[Data records]
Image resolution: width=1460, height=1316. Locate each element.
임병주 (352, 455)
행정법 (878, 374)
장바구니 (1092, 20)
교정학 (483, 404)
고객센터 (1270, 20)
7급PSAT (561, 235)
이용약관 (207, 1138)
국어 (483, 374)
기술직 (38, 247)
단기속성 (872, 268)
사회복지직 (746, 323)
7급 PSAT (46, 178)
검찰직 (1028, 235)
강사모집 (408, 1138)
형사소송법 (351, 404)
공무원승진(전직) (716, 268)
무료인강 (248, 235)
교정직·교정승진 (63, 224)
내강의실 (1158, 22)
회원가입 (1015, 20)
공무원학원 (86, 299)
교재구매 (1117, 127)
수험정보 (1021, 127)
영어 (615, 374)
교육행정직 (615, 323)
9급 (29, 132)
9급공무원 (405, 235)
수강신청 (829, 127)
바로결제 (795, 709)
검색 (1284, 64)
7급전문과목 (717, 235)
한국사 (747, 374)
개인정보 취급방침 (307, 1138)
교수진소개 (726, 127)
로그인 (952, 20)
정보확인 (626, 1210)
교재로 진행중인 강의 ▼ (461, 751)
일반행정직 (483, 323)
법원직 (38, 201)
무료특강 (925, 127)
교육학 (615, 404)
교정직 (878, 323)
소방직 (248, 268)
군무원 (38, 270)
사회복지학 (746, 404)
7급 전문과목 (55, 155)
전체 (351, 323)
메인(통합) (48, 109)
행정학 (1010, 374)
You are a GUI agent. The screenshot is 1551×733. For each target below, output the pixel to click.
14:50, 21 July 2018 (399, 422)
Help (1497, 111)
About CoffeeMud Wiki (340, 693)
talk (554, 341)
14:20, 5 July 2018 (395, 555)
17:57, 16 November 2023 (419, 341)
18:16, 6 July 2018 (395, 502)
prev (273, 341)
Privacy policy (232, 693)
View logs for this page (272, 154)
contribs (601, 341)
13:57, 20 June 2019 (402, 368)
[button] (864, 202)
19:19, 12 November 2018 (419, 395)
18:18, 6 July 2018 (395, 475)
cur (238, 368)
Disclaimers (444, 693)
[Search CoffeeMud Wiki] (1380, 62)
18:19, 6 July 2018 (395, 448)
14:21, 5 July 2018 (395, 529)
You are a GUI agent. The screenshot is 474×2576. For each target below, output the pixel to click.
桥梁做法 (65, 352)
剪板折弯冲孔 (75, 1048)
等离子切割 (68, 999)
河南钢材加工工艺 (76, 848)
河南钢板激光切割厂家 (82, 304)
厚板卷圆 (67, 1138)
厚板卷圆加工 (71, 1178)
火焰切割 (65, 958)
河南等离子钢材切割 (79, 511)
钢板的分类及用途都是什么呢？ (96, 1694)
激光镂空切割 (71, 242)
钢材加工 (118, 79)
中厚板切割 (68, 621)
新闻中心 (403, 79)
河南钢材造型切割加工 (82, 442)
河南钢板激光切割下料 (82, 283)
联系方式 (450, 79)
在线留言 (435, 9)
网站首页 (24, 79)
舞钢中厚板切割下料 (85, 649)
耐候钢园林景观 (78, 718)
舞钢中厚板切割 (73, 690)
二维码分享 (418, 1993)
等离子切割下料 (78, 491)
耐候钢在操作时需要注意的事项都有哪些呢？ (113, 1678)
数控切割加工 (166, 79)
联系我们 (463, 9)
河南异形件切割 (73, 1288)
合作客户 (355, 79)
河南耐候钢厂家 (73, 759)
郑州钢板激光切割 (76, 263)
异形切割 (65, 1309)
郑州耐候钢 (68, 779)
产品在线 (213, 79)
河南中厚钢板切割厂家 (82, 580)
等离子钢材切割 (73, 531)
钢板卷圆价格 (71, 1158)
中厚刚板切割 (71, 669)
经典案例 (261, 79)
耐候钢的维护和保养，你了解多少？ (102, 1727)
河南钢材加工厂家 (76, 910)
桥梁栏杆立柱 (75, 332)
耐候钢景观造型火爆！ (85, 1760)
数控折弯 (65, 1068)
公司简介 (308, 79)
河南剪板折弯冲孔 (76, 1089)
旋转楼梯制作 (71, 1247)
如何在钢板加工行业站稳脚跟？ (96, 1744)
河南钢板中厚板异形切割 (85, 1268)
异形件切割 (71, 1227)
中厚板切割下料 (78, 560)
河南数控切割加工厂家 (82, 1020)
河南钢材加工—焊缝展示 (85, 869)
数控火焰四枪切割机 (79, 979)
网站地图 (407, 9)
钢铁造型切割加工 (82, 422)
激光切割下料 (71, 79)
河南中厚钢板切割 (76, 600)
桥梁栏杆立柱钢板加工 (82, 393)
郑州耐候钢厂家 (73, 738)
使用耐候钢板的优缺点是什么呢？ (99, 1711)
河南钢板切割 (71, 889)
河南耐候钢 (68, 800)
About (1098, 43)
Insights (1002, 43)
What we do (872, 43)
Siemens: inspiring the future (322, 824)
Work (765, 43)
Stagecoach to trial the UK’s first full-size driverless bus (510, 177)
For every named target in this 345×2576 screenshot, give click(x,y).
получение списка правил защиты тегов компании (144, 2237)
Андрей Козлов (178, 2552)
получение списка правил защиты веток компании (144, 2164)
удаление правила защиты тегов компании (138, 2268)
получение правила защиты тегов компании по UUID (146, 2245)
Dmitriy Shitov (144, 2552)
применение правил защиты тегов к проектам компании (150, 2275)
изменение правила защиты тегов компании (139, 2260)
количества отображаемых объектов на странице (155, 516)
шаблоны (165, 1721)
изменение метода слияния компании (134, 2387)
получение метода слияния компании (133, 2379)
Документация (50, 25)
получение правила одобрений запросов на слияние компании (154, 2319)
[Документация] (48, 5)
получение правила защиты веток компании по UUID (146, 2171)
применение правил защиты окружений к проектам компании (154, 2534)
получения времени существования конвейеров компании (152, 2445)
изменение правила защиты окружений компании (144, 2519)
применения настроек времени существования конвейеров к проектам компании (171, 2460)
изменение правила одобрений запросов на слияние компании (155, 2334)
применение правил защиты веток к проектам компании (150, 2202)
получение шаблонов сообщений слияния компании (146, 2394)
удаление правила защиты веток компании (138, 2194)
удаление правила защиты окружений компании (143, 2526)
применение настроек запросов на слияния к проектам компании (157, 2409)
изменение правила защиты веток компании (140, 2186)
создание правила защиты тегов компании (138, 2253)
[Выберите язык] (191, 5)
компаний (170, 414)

Exercise description :: Recast all of the entries above as a numbered list, omitting any blank lines.

Answer to this problem ::
1. Image resolution: width=1460, height=1316. Locate each element.
2. 임병주 (352, 455)
3. 행정법 (878, 374)
4. 장바구니 (1092, 20)
5. 교정학 (483, 404)
6. 고객센터 (1270, 20)
7. 7급PSAT (561, 235)
8. 이용약관 (207, 1138)
9. 국어 (483, 374)
10. 기술직 (38, 247)
11. 단기속성 (872, 268)
12. 사회복지직 (746, 323)
13. 7급 PSAT (46, 178)
14. 검찰직 (1028, 235)
15. 강사모집 (408, 1138)
16. 형사소송법 (351, 404)
17. 공무원승진(전직) (716, 268)
18. 무료인강 (248, 235)
19. 교정직·교정승진 (63, 224)
20. 내강의실 (1158, 22)
21. 회원가입 (1015, 20)
22. 공무원학원 (86, 299)
23. 교재구매 (1117, 127)
24. 수험정보 (1021, 127)
25. 영어 (615, 374)
26. 교육행정직 (615, 323)
27. 9급 (29, 132)
28. 9급공무원 (405, 235)
29. 수강신청 (829, 127)
30. 바로결제 (795, 709)
31. 검색 (1284, 64)
32. 7급전문과목 (717, 235)
33. 한국사 (747, 374)
34. 개인정보 취급방침 (307, 1138)
35. 교수진소개 (726, 127)
36. 로그인 (952, 20)
37. 정보확인 (626, 1210)
38. 교재로 진행중인 강의 ▼ (461, 751)
39. 일반행정직 (483, 323)
40. 법원직 (38, 201)
41. 무료특강 (925, 127)
42. 교육학 (615, 404)
43. 교정직 (878, 323)
44. 소방직 (248, 268)
45. 군무원 (38, 270)
46. 사회복지학 (746, 404)
47. 7급 전문과목 (55, 155)
48. 전체 (351, 323)
49. 메인(통합) (48, 109)
50. 행정학 (1010, 374)
51. You are a GUI agent. The screenshot is 1551×733. For each target below, output the pixel to click.
52. 14:50, 21 July 2018 (399, 422)
53. Help (1497, 111)
54. About CoffeeMud Wiki (340, 693)
55. talk (554, 341)
56. 14:20, 5 July 2018 (395, 555)
57. 17:57, 16 November 2023 (419, 341)
58. 18:16, 6 July 2018 (395, 502)
59. prev (273, 341)
60. Privacy policy (232, 693)
61. View logs for this page (272, 154)
62. contribs (601, 341)
63. 13:57, 20 June 2019 (402, 368)
64. [button] (864, 202)
65. 19:19, 12 November 2018 (419, 395)
66. 18:18, 6 July 2018 (395, 475)
67. cur (238, 368)
68. Disclaimers (444, 693)
69. [Search CoffeeMud Wiki] (1380, 62)
70. 18:19, 6 July 2018 (395, 448)
71. 14:21, 5 July 2018 (395, 529)
72. You are a GUI agent. The screenshot is 474×2576. For each target below, output the pixel to click.
73. 桥梁做法 (65, 352)
74. 剪板折弯冲孔 (75, 1048)
75. 等离子切割 (68, 999)
76. 河南钢材加工工艺 (76, 848)
77. 河南钢板激光切割厂家 (82, 304)
78. 厚板卷圆 (67, 1138)
79. 厚板卷圆加工 (71, 1178)
80. 火焰切割 (65, 958)
81. 河南等离子钢材切割 (79, 511)
82. 钢板的分类及用途都是什么呢？ (96, 1694)
83. 激光镂空切割 (71, 242)
84. 钢材加工 (118, 79)
85. 中厚板切割 (68, 621)
86. 新闻中心 (403, 79)
87. 河南钢材造型切割加工 (82, 442)
88. 河南钢板激光切割下料 (82, 283)
89. 联系方式 (450, 79)
90. 在线留言 (435, 9)
91. 网站首页 (24, 79)
92. 舞钢中厚板切割下料 (85, 649)
93. 耐候钢园林景观 (78, 718)
94. 舞钢中厚板切割 (73, 690)
95. 二维码分享 (418, 1993)
96. 等离子切割下料 (78, 491)
97. 耐候钢在操作时需要注意的事项都有哪些呢？ (113, 1678)
98. 数控切割加工 (166, 79)
99. 联系我们 (463, 9)
100. 河南异形件切割 (73, 1288)
101. 合作客户 (355, 79)
102. 河南耐候钢厂家 (73, 759)
103. 郑州钢板激光切割 (76, 263)
104. 异形切割 (65, 1309)
105. 郑州耐候钢 (68, 779)
106. 产品在线 (213, 79)
107. 河南中厚钢板切割厂家 (82, 580)
108. 等离子钢材切割 (73, 531)
109. 钢板卷圆价格 (71, 1158)
110. 中厚刚板切割 (71, 669)
111. 经典案例 (261, 79)
112. 耐候钢的维护和保养，你了解多少？ (102, 1727)
113. 河南钢材加工厂家 (76, 910)
114. 桥梁栏杆立柱 (75, 332)
115. 耐候钢景观造型火爆！ (85, 1760)
116. 数控折弯 (65, 1068)
117. 公司简介 (308, 79)
118. 河南剪板折弯冲孔 (76, 1089)
119. 旋转楼梯制作 (71, 1247)
120. 如何在钢板加工行业站稳脚跟？ (96, 1744)
121. 河南钢板中厚板异形切割 (85, 1268)
122. 异形件切割 (71, 1227)
123. 中厚板切割下料 (78, 560)
124. 河南数控切割加工厂家 (82, 1020)
125. 河南钢材加工—焊缝展示 (85, 869)
126. 数控火焰四枪切割机 (79, 979)
127. 网站地图 (407, 9)
128. 钢铁造型切割加工 (82, 422)
129. 激光切割下料 (71, 79)
130. 河南中厚钢板切割 (76, 600)
131. 桥梁栏杆立柱钢板加工 (82, 393)
132. 郑州耐候钢厂家 (73, 738)
133. 使用耐候钢板的优缺点是什么呢？ (99, 1711)
134. 河南钢板切割 (71, 889)
135. 河南耐候钢 (68, 800)
136. About (1098, 43)
137. Insights (1002, 43)
138. What we do (872, 43)
139. Siemens: inspiring the future (322, 824)
140. Work (765, 43)
141. Stagecoach to trial the UK’s first full-size driverless bus (510, 177)
142. For every named target in this 345×2576 screenshot, give click(x,y).
143. получение списка правил защиты тегов компании (144, 2237)
144. Андрей Козлов (178, 2552)
145. получение списка правил защиты веток компании (144, 2164)
146. удаление правила защиты тегов компании (138, 2268)
147. получение правила защиты тегов компании по UUID (146, 2245)
148. Dmitriy Shitov (144, 2552)
149. применение правил защиты тегов к проектам компании (150, 2275)
150. изменение правила защиты тегов компании (139, 2260)
151. количества отображаемых объектов на странице (155, 516)
152. шаблоны (165, 1721)
153. изменение метода слияния компании (134, 2387)
154. получение метода слияния компании (133, 2379)
155. Документация (50, 25)
156. получение правила одобрений запросов на слияние компании (154, 2319)
157. [Документация] (48, 5)
158. получение правила защиты веток компании по UUID (146, 2171)
159. применение правил защиты окружений к проектам компании (154, 2534)
160. получения времени существования конвейеров компании (152, 2445)
161. изменение правила защиты окружений компании (144, 2519)
162. применения настроек времени существования конвейеров к проектам компании (171, 2460)
163. изменение правила одобрений запросов на слияние компании (155, 2334)
164. применение правил защиты веток к проектам компании (150, 2202)
165. получение шаблонов сообщений слияния компании (146, 2394)
166. удаление правила защиты веток компании (138, 2194)
167. удаление правила защиты окружений компании (143, 2526)
168. применение настроек запросов на слияния к проектам компании (157, 2409)
169. изменение правила защиты веток компании (140, 2186)
170. создание правила защиты тегов компании (138, 2253)
171. [Выберите язык] (191, 5)
172. компаний (170, 414)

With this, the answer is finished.